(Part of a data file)
——
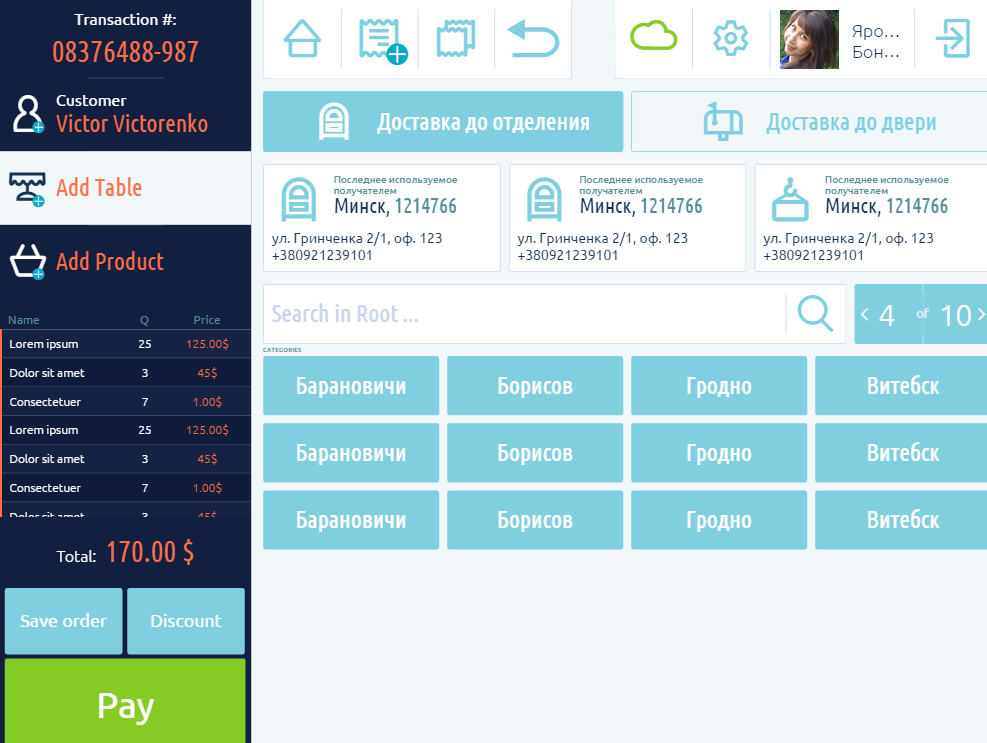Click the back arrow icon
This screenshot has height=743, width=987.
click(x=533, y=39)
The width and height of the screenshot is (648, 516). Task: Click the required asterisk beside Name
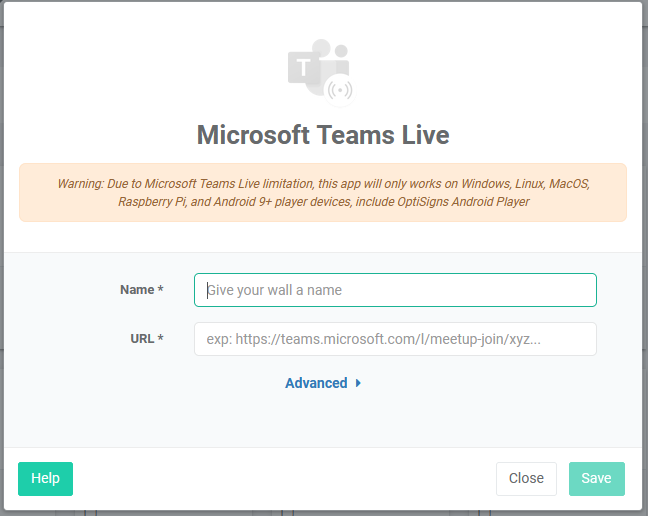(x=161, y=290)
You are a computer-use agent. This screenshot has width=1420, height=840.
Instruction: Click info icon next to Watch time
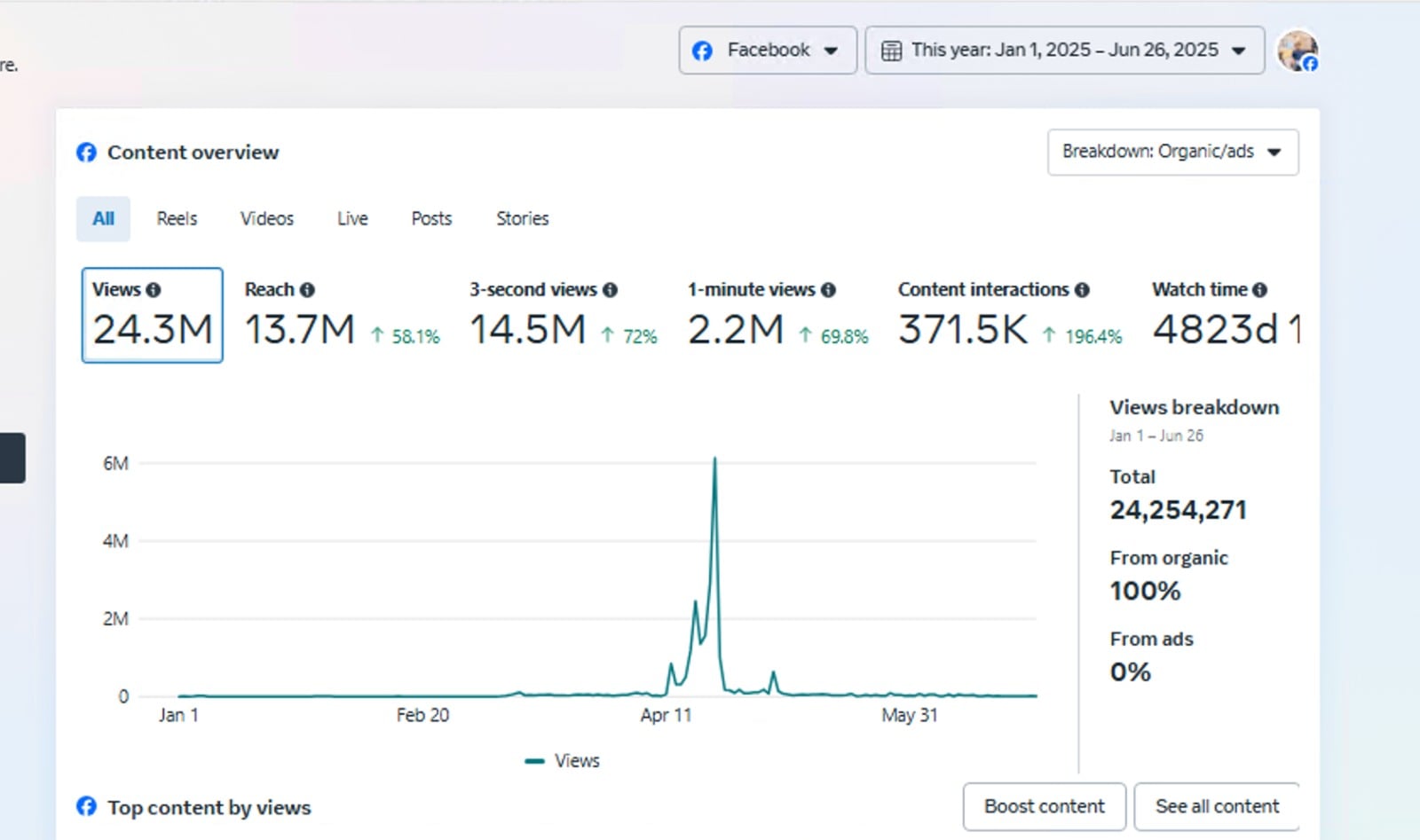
——
Rewrite all of the records above, replacing "asterisk" with "star" and changing nothing else. Leave the pictures out of your answer.

Click the back arrow icon
This screenshot has height=743, width=987.
click(x=533, y=39)
The width and height of the screenshot is (648, 516). Task: Click the required star beside Name
(x=161, y=290)
You are a computer-use agent. This screenshot has width=1420, height=840.
Instruction: Click info icon next to Watch time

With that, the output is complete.